Saturday, February 27, 2010
We organized an ecological stove project with the NGO Stoveteam International, as well as our pueblo's church and mayor's office. The eco stove uses 70% less wood and produces 90% less smoke than an open cooking fire. Respiratory disease is the leading cause of death among Salvadoran kids. Deforestation is also a huge environmental concern [in fact, during this demonstration, a Stoveteam representative discussed the correlation between deforestation and landslides...unfortunately, several days later there was a terrible landslide in El Salvador that killed more than 200 people]. These stoves tackle those health and environmental issues; after an initial investment in the stove, the family can also save money on firewood. This picture is from Stoveteam's first demonstration in our town.
Stoveteam came back to give a second demonstration. Town residents cooked pupusas, pasteles,
plátanos, etc. We brought in over 60 stoves with this campaign. The mayor's office is continuing to promote the stoves and keeping a list for another order. This makes us very happy because sustainable development is an all-too-elusive goal.

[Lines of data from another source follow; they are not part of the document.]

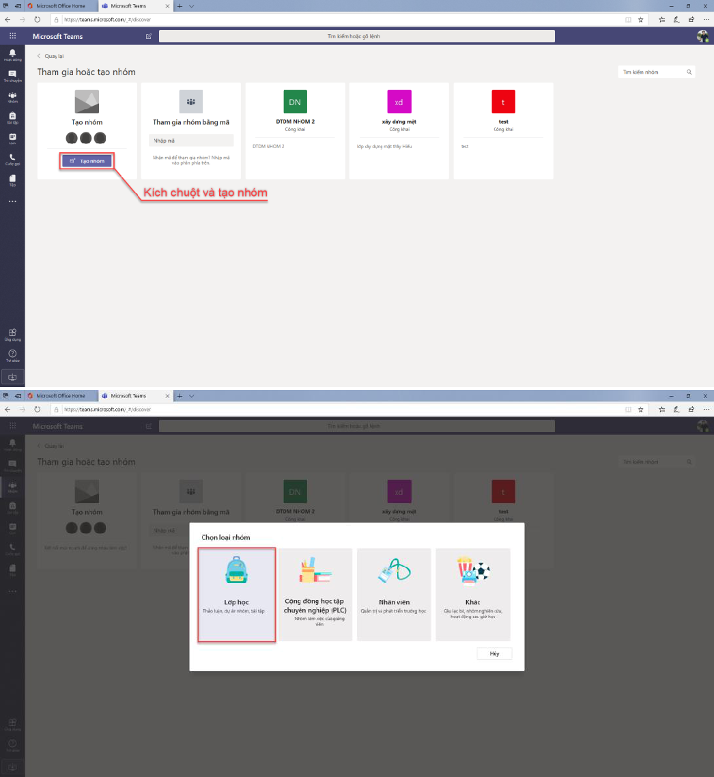Open tab list chevron in upper browser
Viewport: 714px width, 777px height.
pos(191,5)
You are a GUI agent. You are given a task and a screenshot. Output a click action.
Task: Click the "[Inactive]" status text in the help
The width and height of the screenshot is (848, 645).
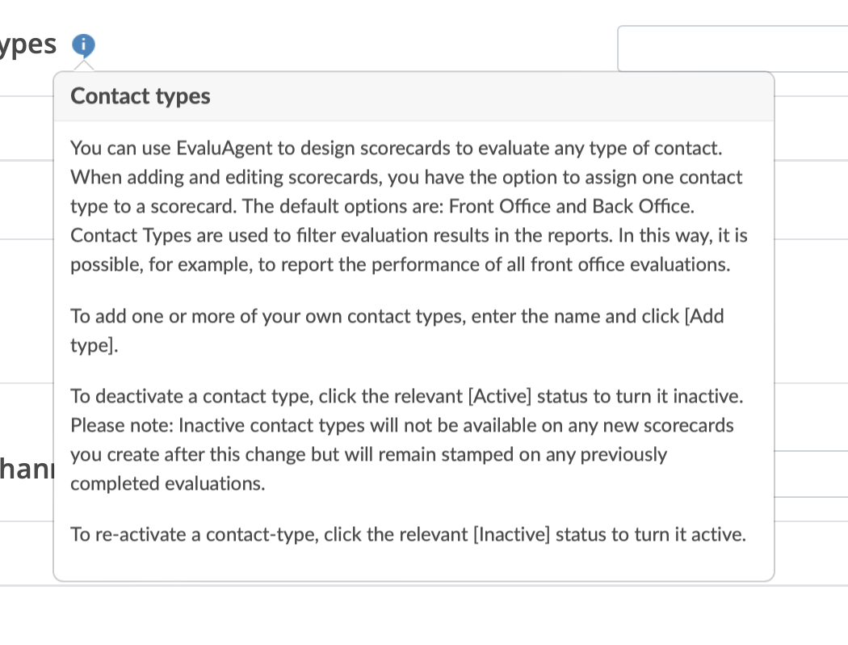pyautogui.click(x=511, y=535)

Josecito took this picture.
After the terrible landslides, the whole town rallied to provide relief for the displaced survivors. We collected money, food, and clothes for the community of Verapaz.
We were celebrating one year in site out west (went ziplining!) with our training group when the landslides occurred. Our friend here was unable to return to her site (close to Verapaz) for weeks. She spent a few days with us in Chinameca; she happened to be there during our relief campaign.
These pupusas are cooked on a comal (black clay skillet). This is the old school way of cooking (delicious) pupusas.